I only have five minutes to update because I'm having a super busy day and just waiting for my second load of washing to finish so I can put the third in before I go out. I'm feeling really super anxious at the moment because it's Dave's first day on dayshift, and I know that it's going to be really difficult adjusting to the new shift for both of us. He's been on night shift for the last 6 years, and that's a seriously long time to not do a normal 9-5, and I'm so proud of him for making such a big change in his life for a positive reason so he can have more time to find what he wants to do in life. Anyway, like I've said before, I'm really anxious about not having evenings to myself anymore, and that I'll have to start eating more normally.

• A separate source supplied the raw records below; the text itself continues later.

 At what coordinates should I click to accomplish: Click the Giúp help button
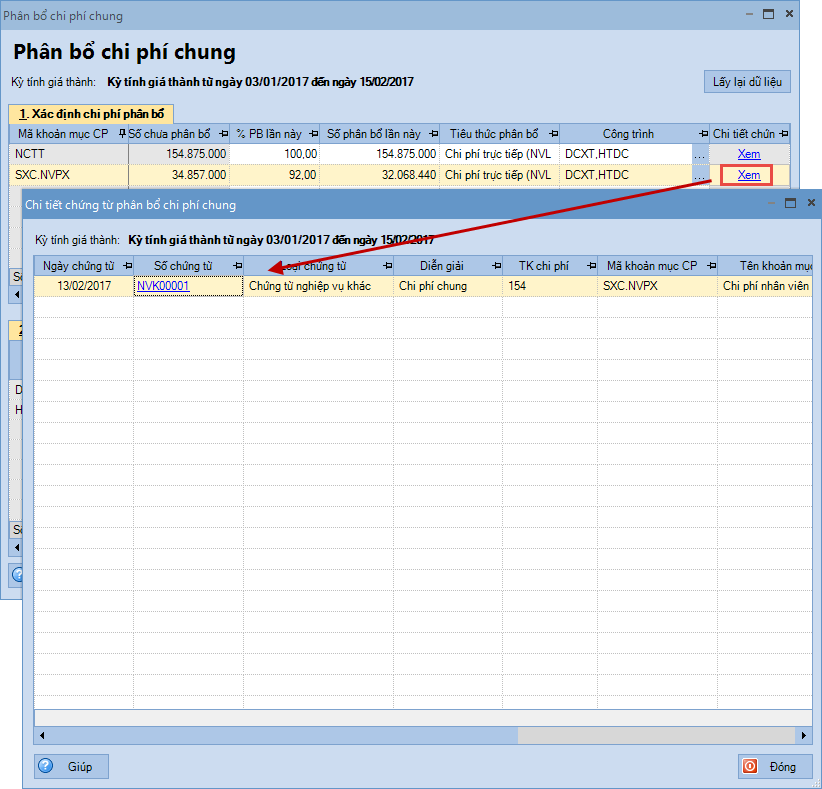(x=71, y=767)
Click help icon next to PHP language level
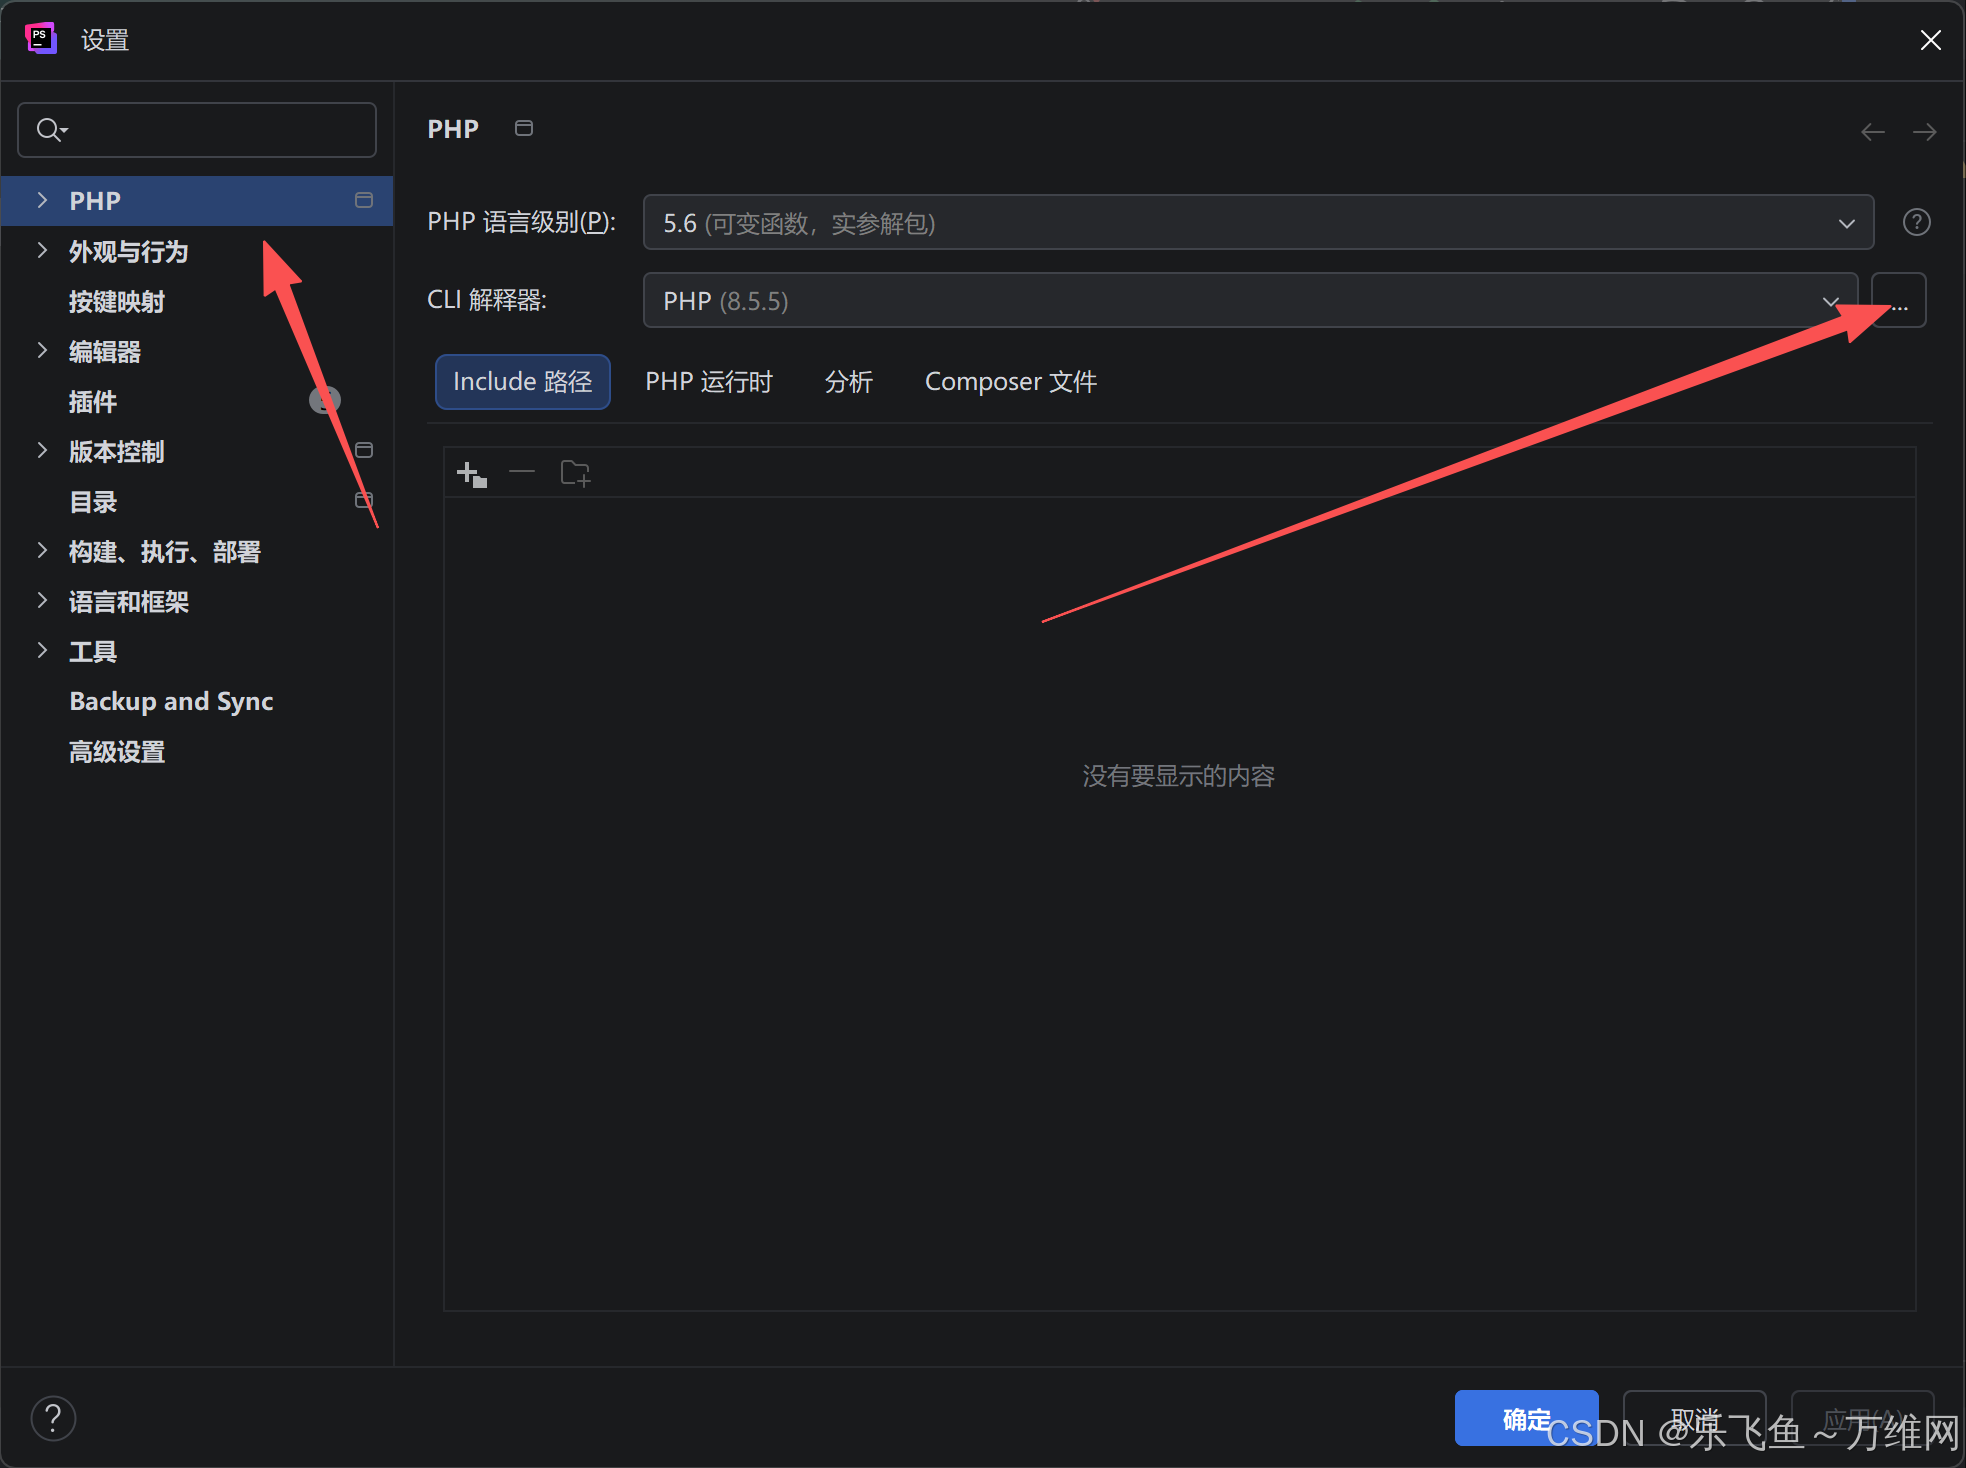The height and width of the screenshot is (1468, 1966). point(1916,222)
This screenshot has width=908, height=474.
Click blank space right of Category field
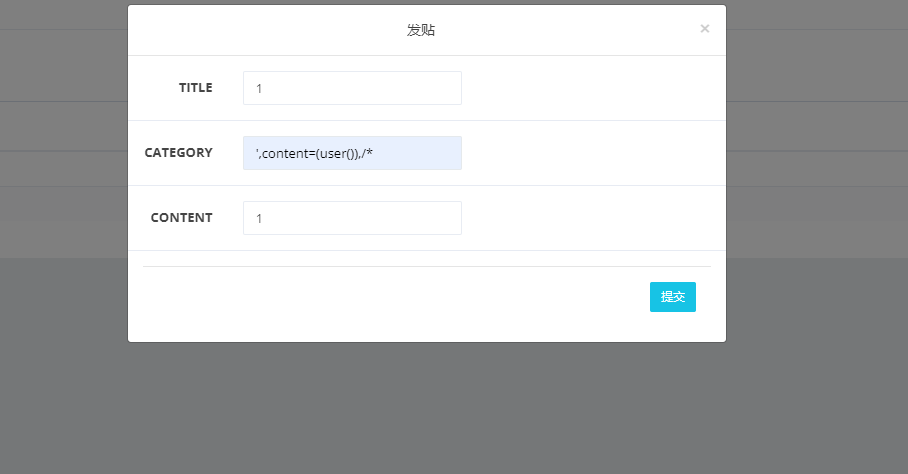pos(590,153)
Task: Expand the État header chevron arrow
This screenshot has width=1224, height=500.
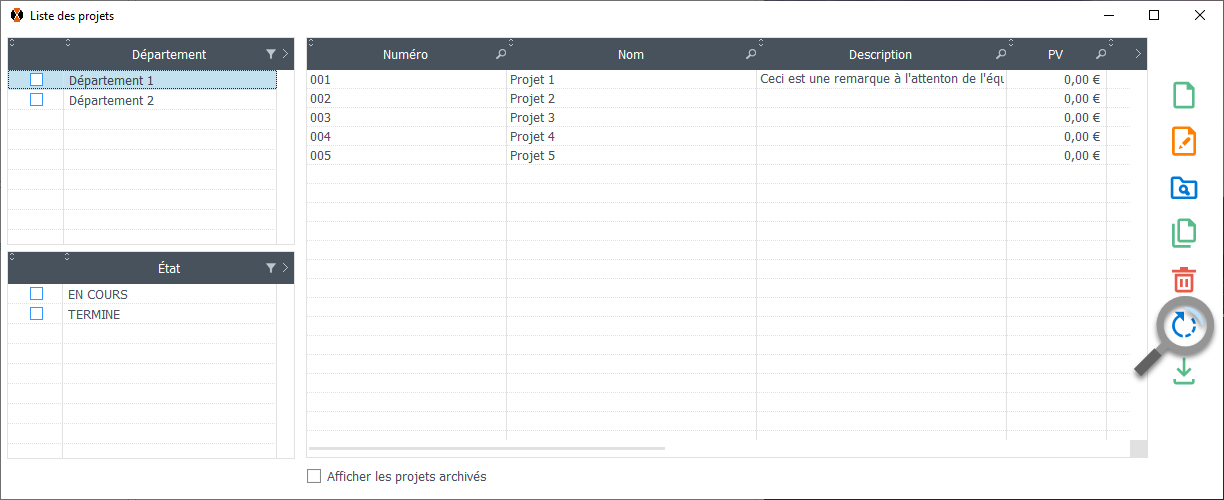Action: (286, 268)
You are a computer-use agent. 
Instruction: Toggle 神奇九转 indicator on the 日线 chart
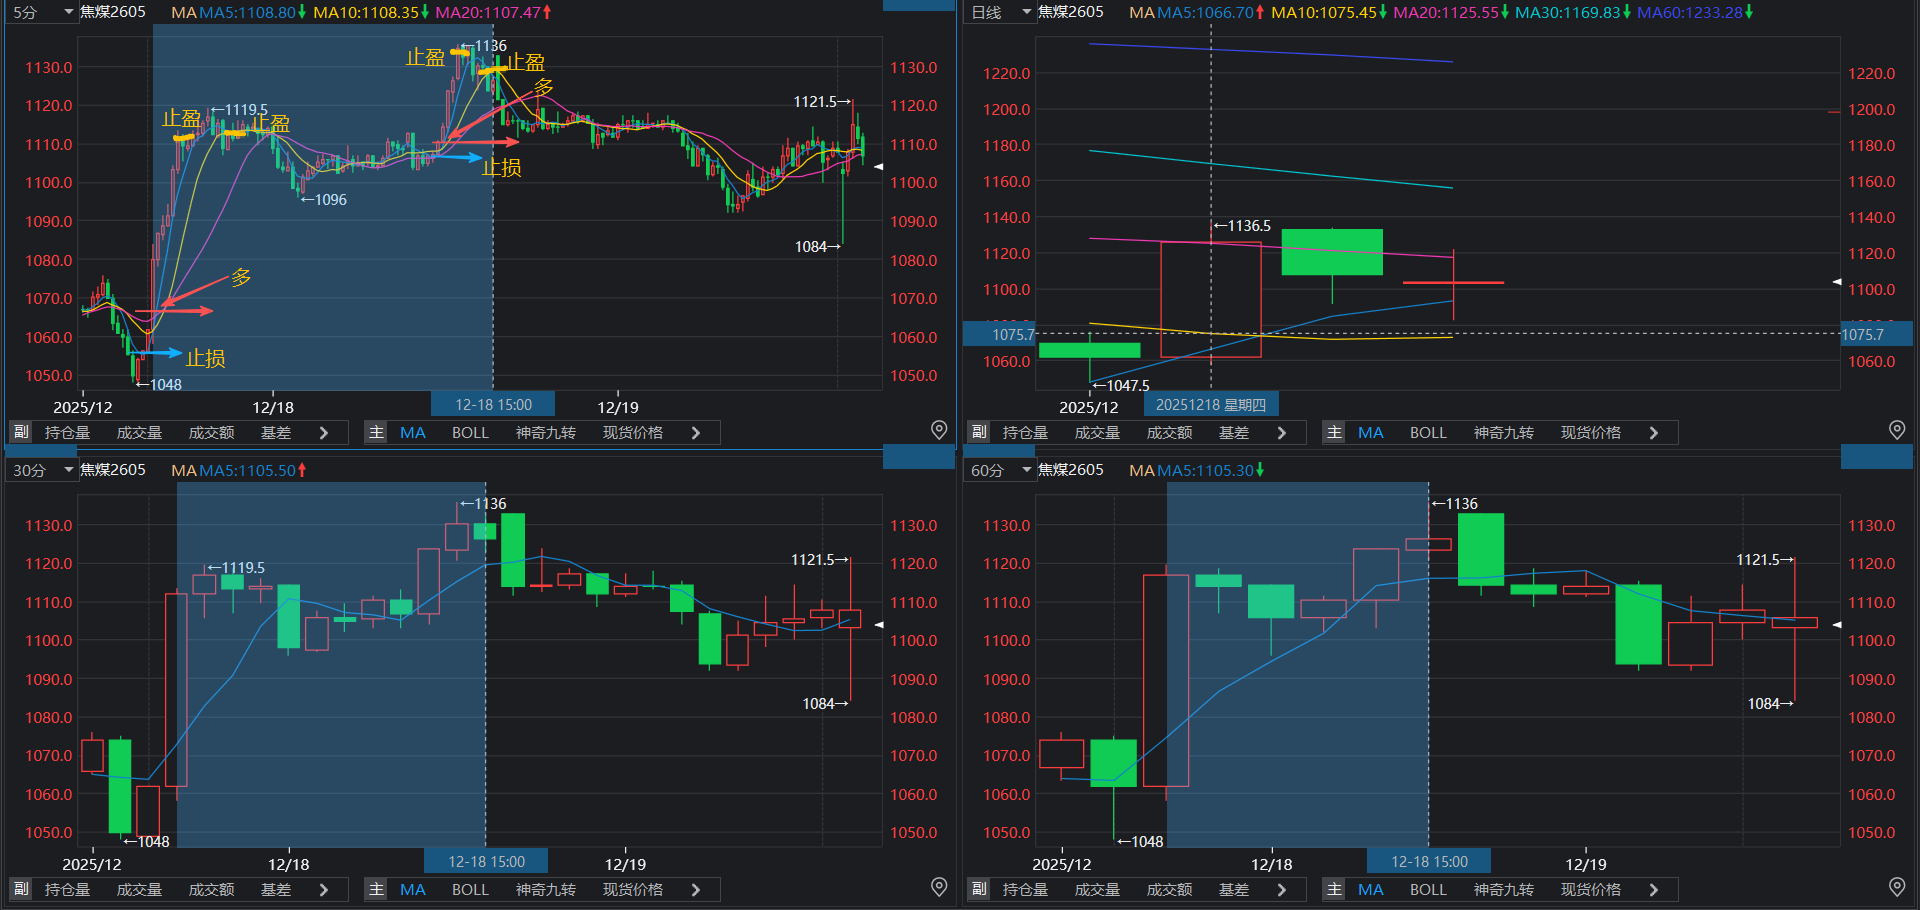pos(1503,433)
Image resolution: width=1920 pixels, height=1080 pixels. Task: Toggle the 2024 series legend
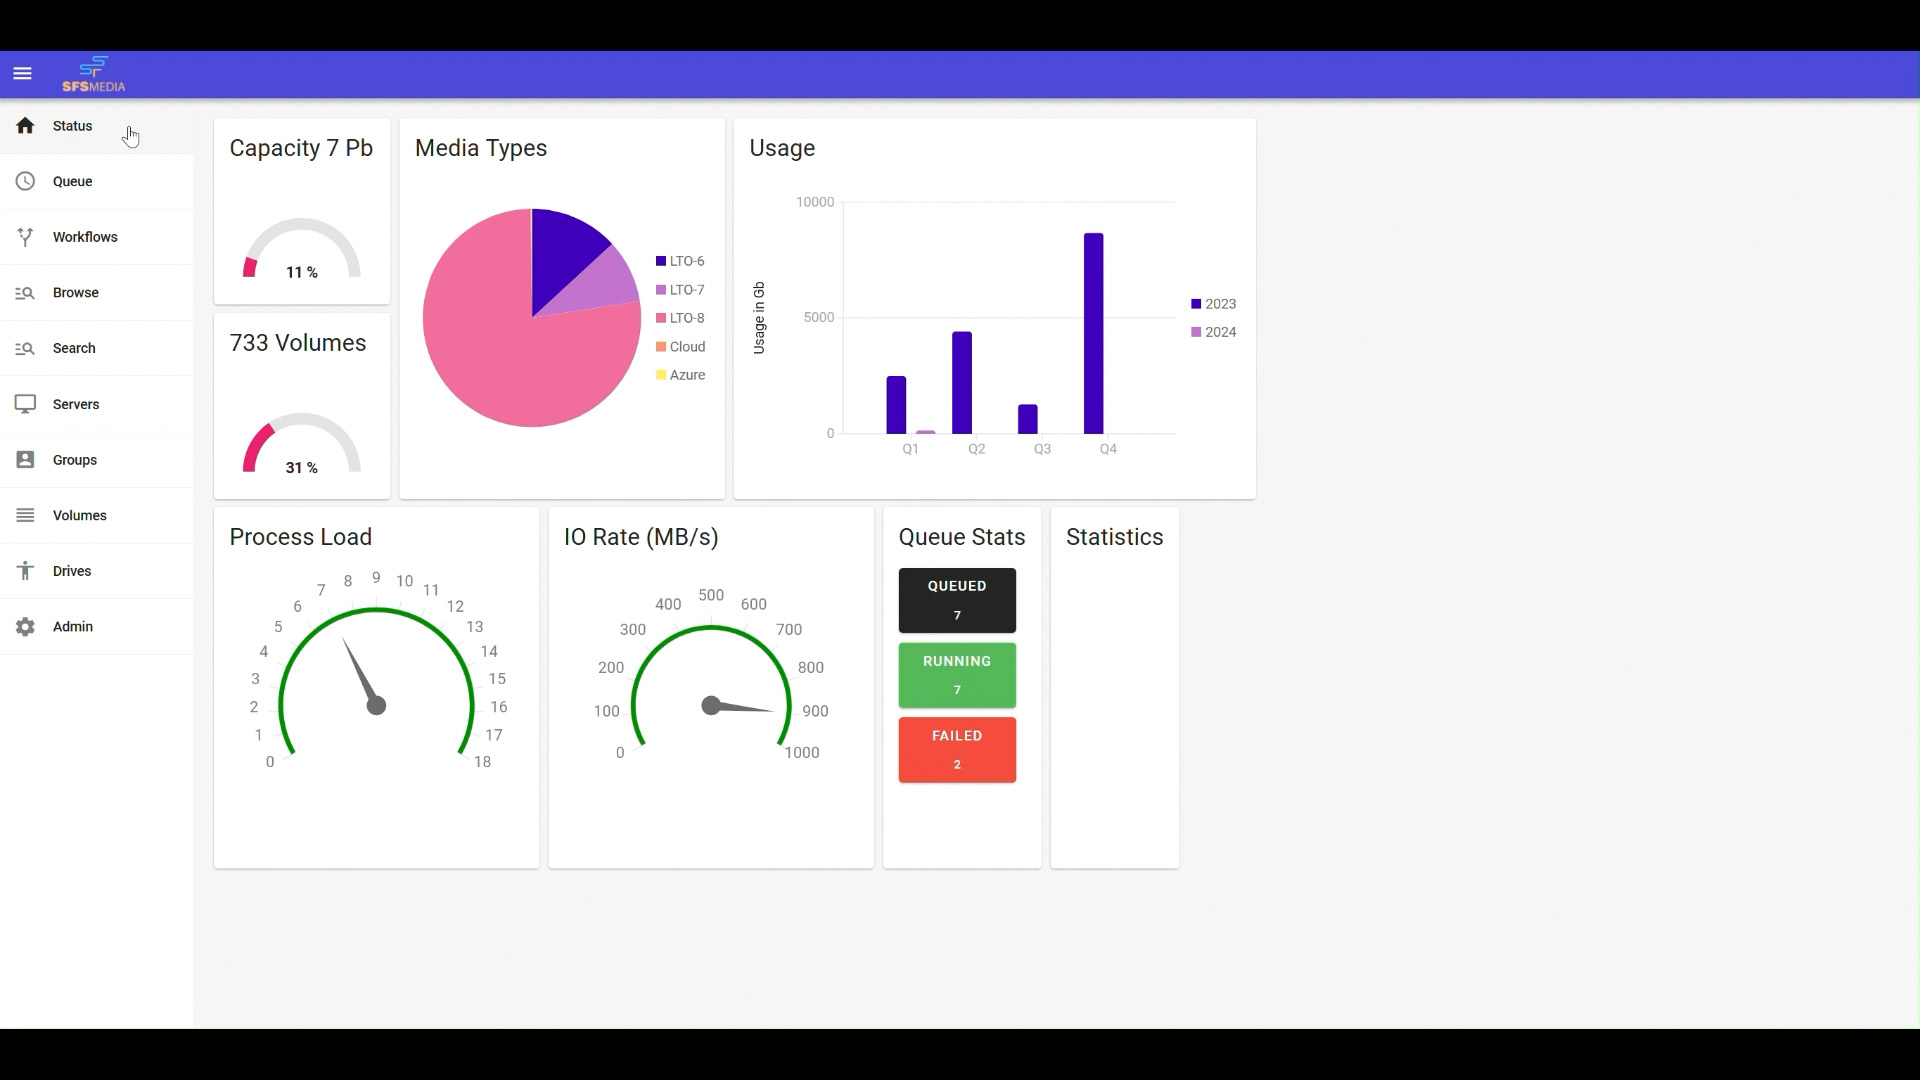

I'm going to be doing the cooking in the evening though, so at least I still have the control of deciding and making what we eat.
This weekend wasn't good food wise. I binged on Saturday pretty bad BUT I didn't purge, which both made me feel proud of myself, and like a MASSIVE failure at the same time. My stomach seriously didn't appreciate it and I spent most of the night in seeeeerious pain. I didn't punish myself though, when I woke up on Sunday, I wanted to starve all day, but I didn't, I made myself eat normally and healthily and that made me feel quite proud, but unfortunately also made me feel soooooo big!
I'm really trying to be serious about getting better at the moment, I have some seriously big reasons to be healthy right now, and I need to hold onto them as hard as I can during the bad days. I know I can do it this time, I AM going to be happy and healthy.